Directions:
Starting at the line that contains "Image resolution: width=1400", write out each line through the end of the data below, exactly as it stands. Skip any pictures.

START Records provided

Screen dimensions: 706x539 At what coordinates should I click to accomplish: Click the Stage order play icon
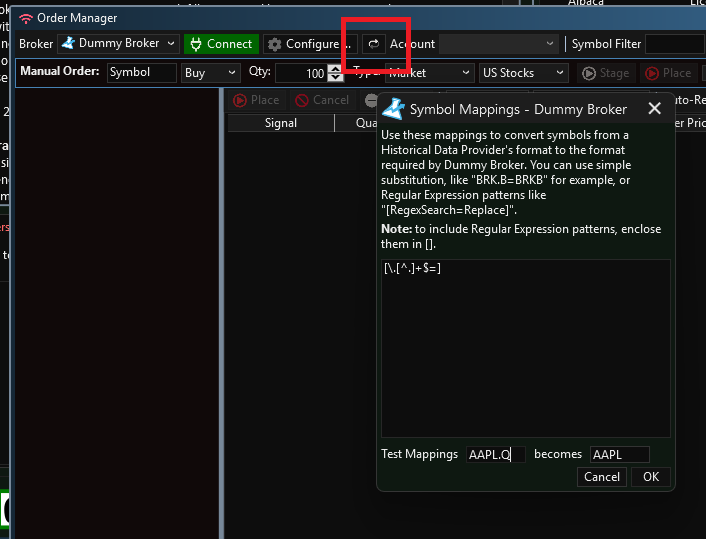click(604, 73)
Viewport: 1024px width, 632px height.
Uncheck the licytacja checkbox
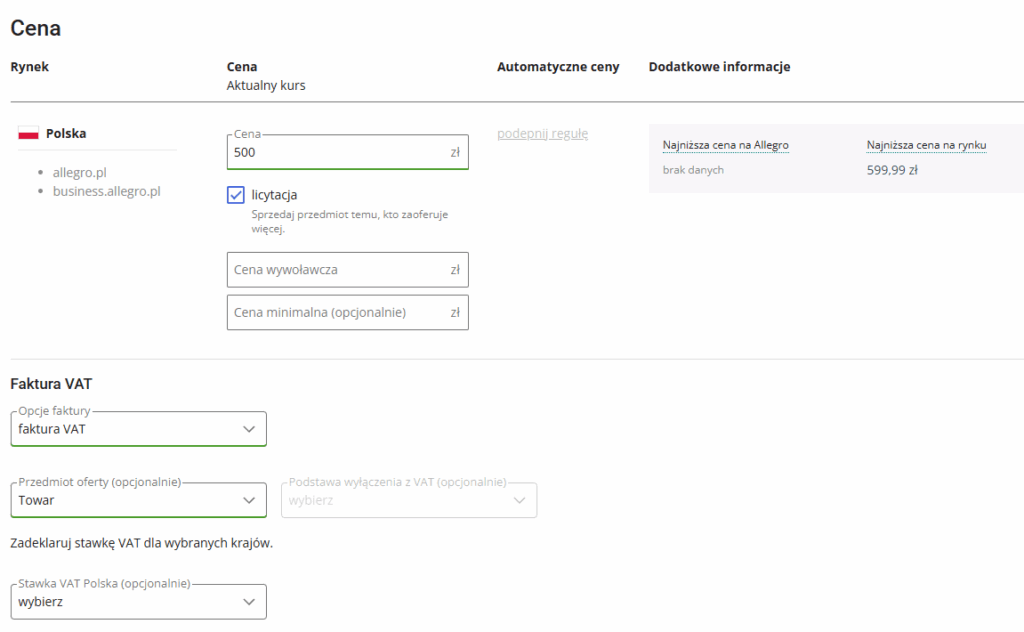pyautogui.click(x=236, y=195)
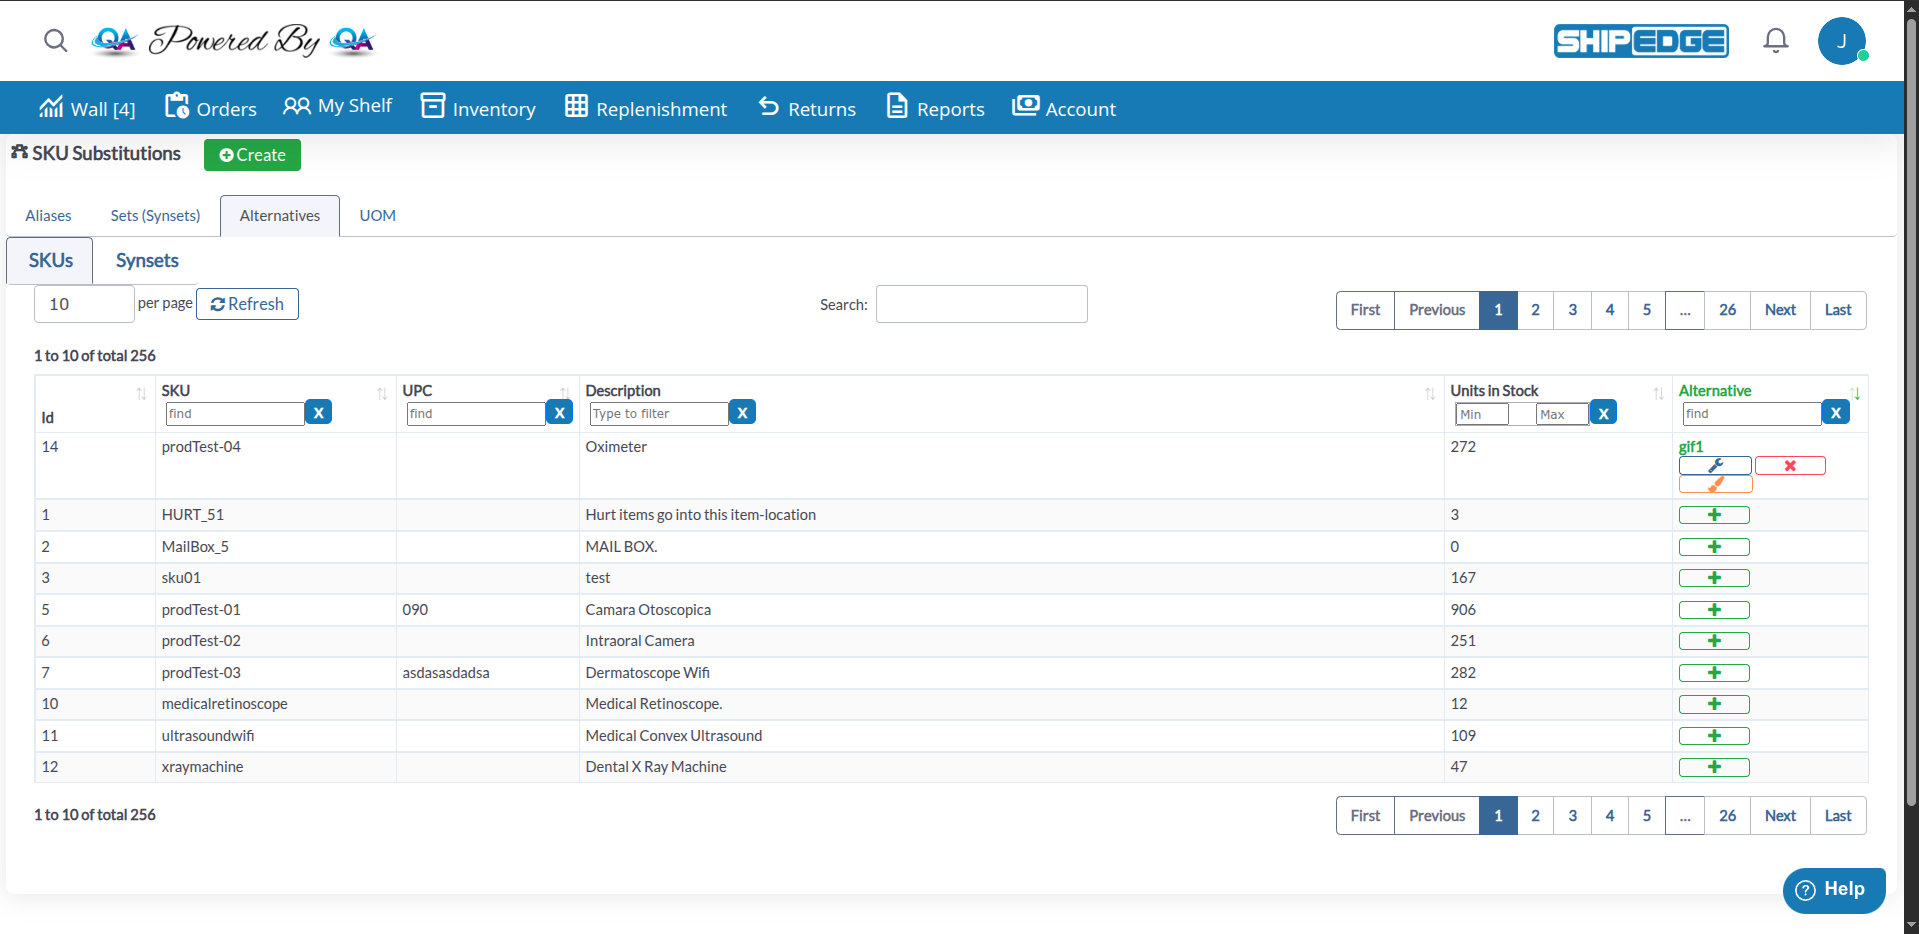The image size is (1919, 934).
Task: Switch to the Synsets sub-tab
Action: pyautogui.click(x=147, y=261)
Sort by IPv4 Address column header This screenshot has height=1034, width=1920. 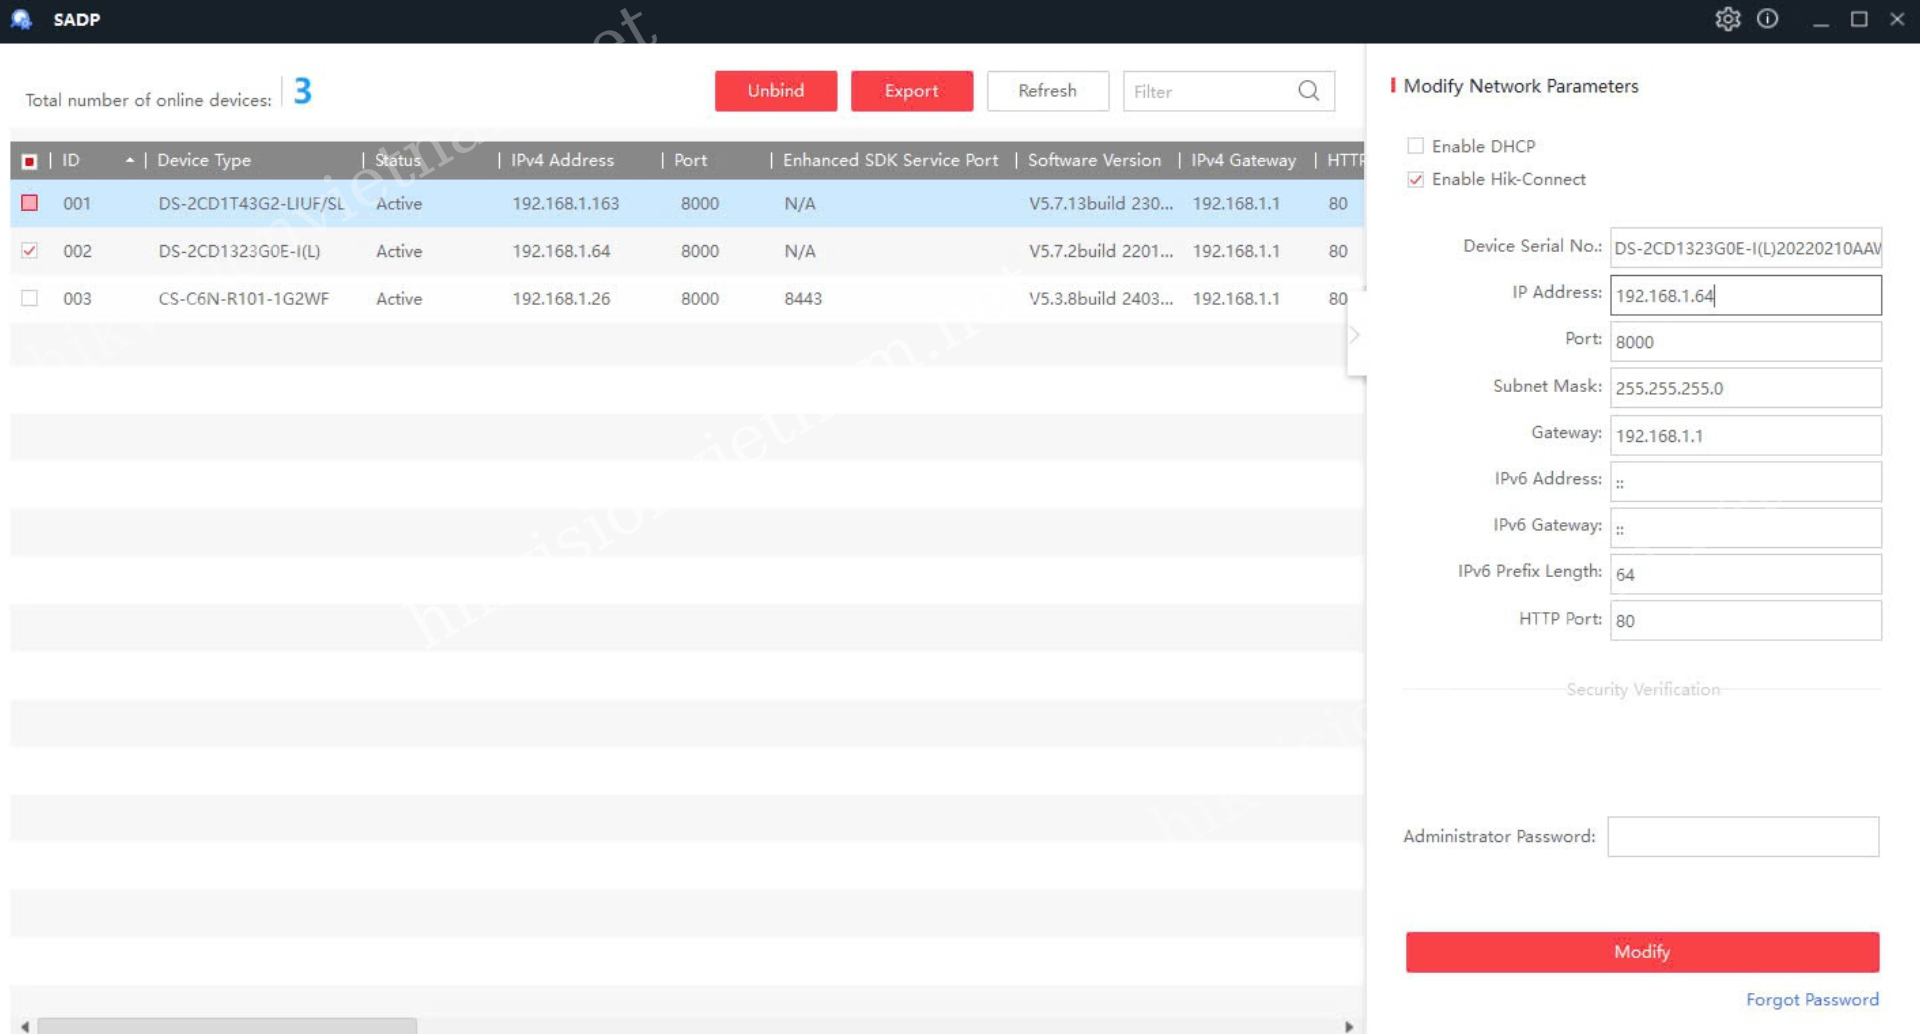coord(562,160)
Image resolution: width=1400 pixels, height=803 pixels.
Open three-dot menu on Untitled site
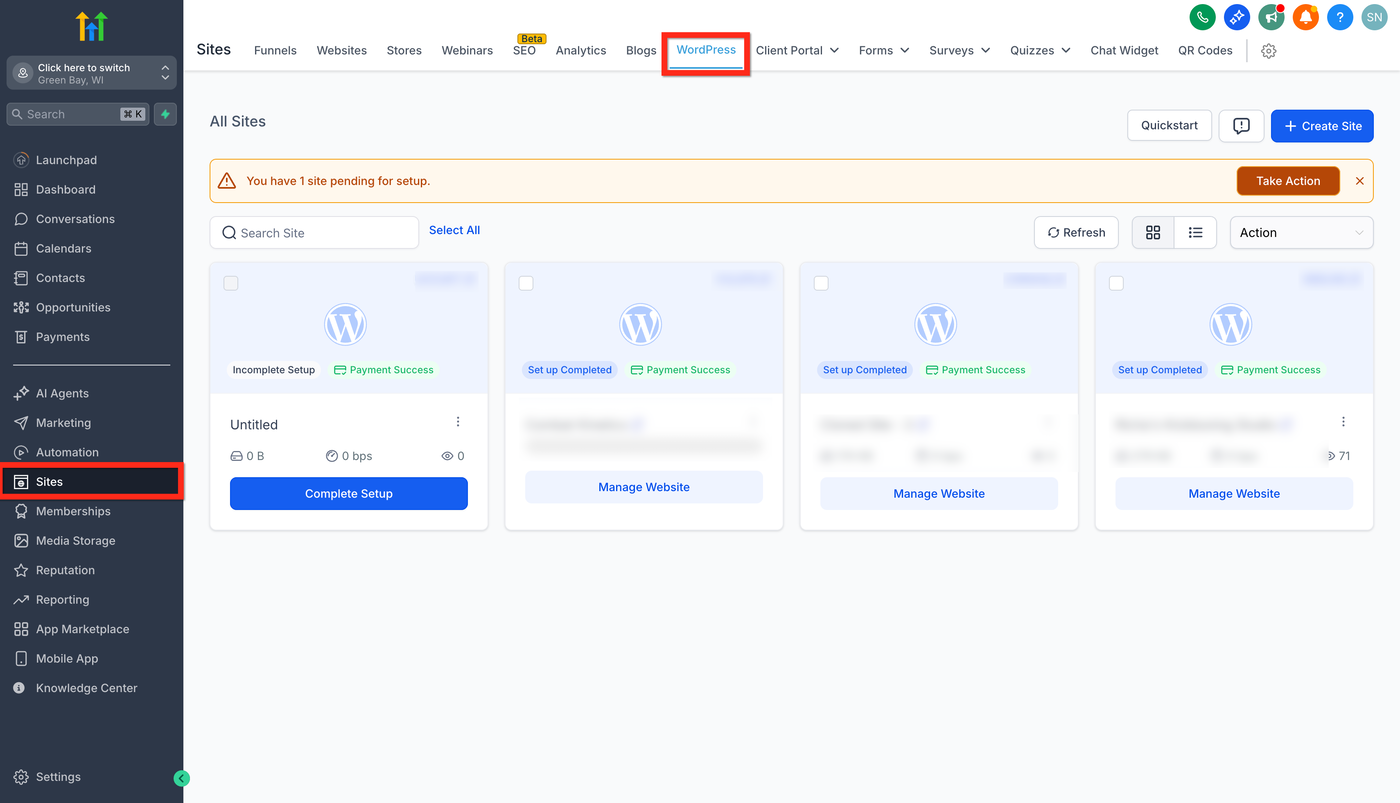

END Records provided

Solution to this problem:
Image resolution: width=1400 pixels, height=803 pixels.
Open three-dot menu on Untitled site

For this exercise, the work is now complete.